▶ [What you will do]: Lines from the line with "Viewport: 1184px width, 720px" to the line with "This screenshot has height=840, width=1454." in the entries below, and only those, must be output exactly, with both ends included.

Records from a collection
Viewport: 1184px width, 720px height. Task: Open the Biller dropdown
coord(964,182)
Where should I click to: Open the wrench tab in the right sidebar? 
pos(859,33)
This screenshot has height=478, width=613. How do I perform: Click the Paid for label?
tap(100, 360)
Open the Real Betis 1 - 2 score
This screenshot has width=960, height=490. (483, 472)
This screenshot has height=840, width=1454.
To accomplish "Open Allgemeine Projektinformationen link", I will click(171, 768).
...
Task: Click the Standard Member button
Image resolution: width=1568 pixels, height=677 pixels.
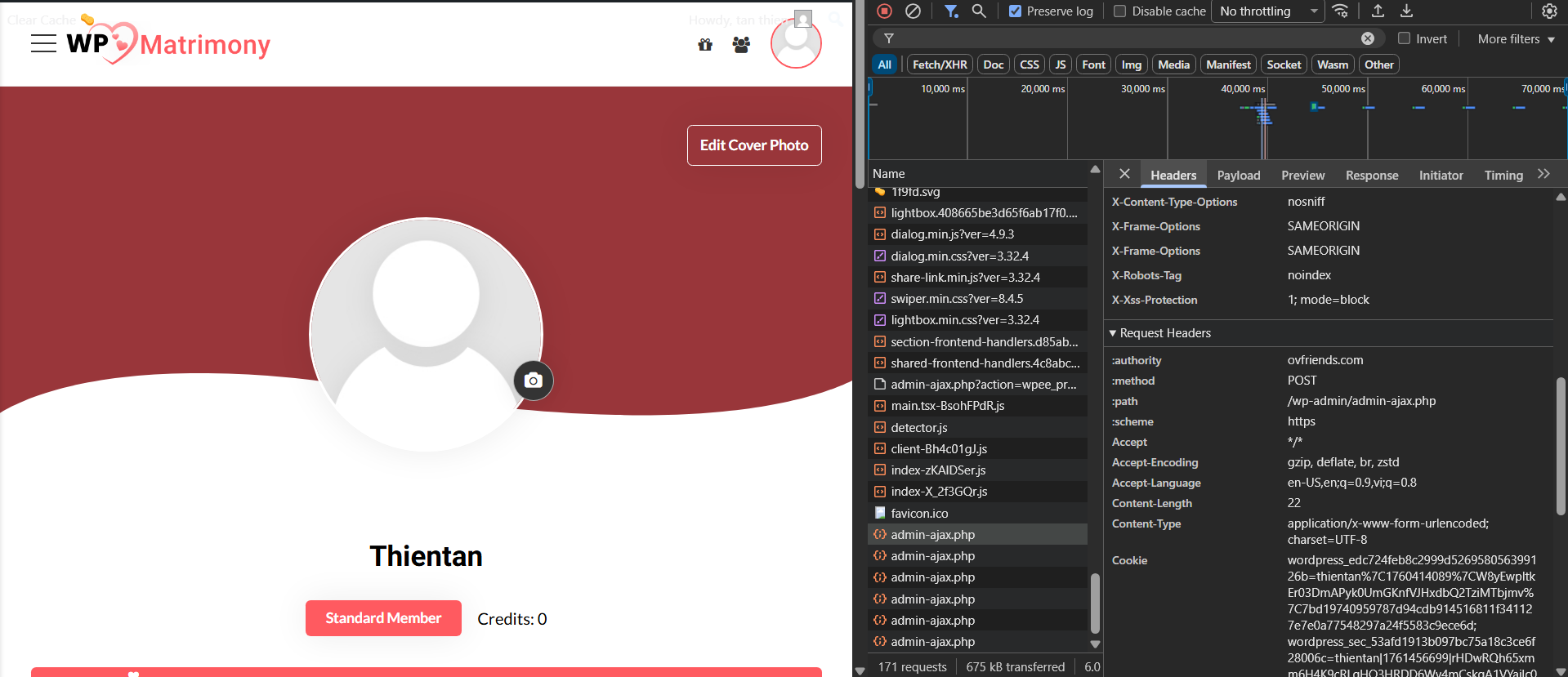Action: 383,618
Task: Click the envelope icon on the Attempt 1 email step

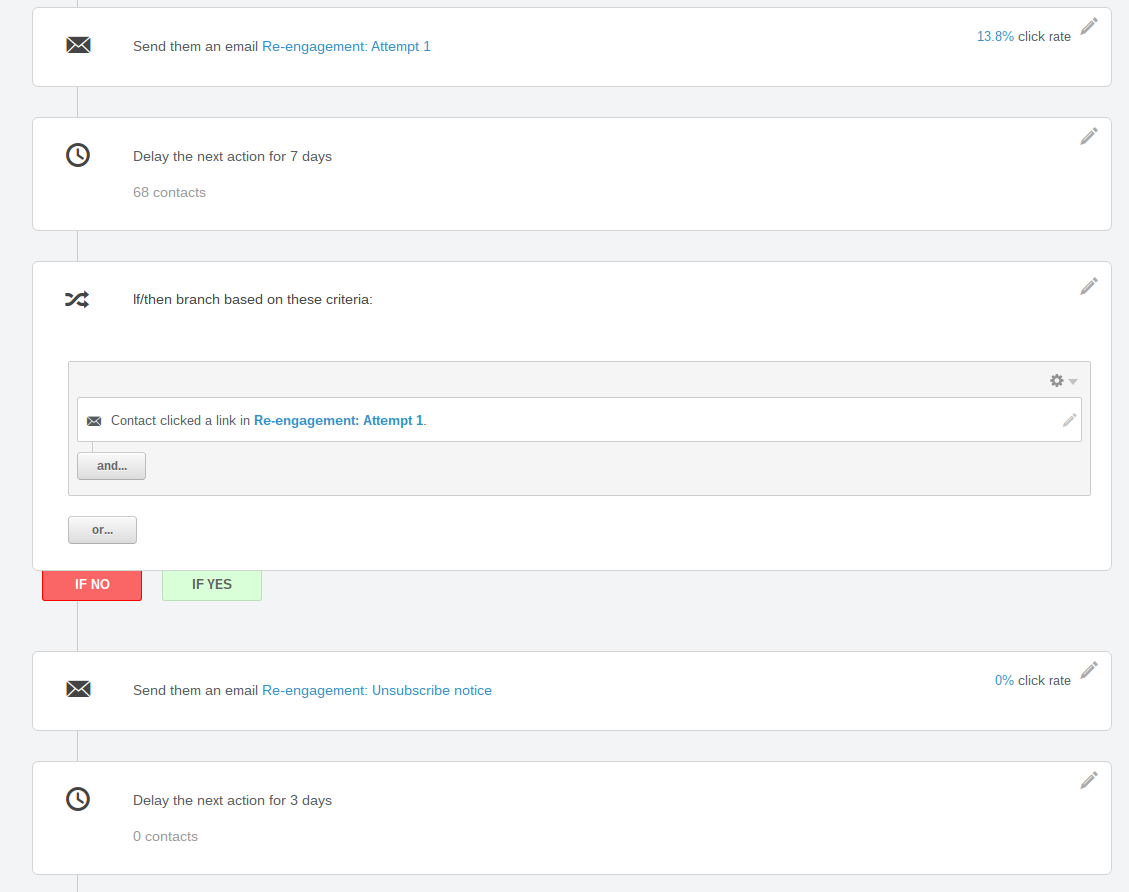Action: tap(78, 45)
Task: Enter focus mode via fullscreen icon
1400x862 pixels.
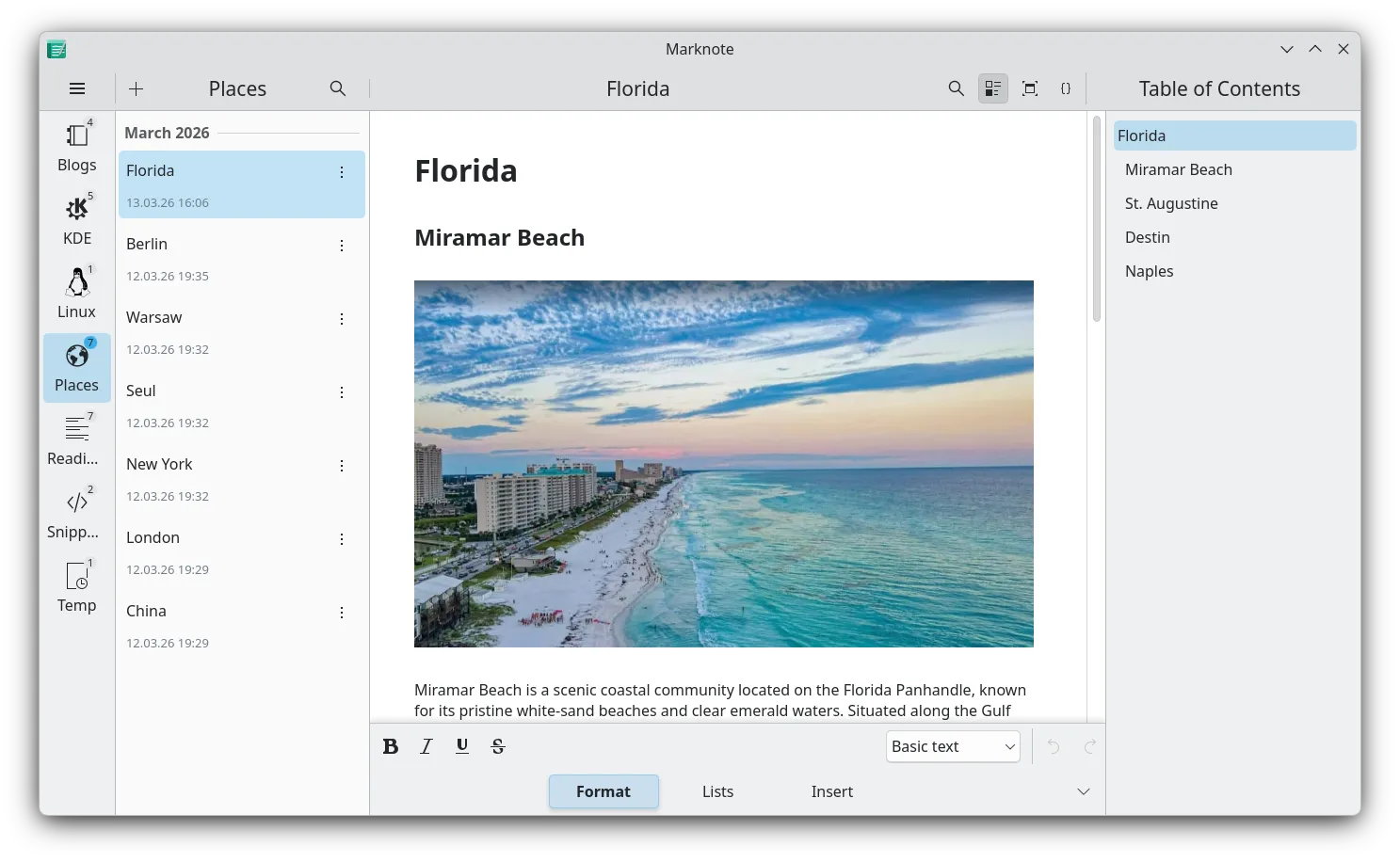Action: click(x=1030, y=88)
--
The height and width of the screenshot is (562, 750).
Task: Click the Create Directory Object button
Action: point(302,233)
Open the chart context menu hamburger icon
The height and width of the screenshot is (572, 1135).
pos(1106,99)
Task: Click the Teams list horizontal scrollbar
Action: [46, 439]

▶ [Reply]:
Viewport: 1184px width, 720px height. Task: Open the Biller dropdown
coord(964,182)
Where should I click to: Open the wrench tab in the right sidebar? 
pos(859,33)
This screenshot has height=478, width=613. How do I perform: Click the Paid for label?
tap(100, 360)
Open the Real Betis 1 - 2 score
This screenshot has width=960, height=490. (483, 472)
This screenshot has height=840, width=1454.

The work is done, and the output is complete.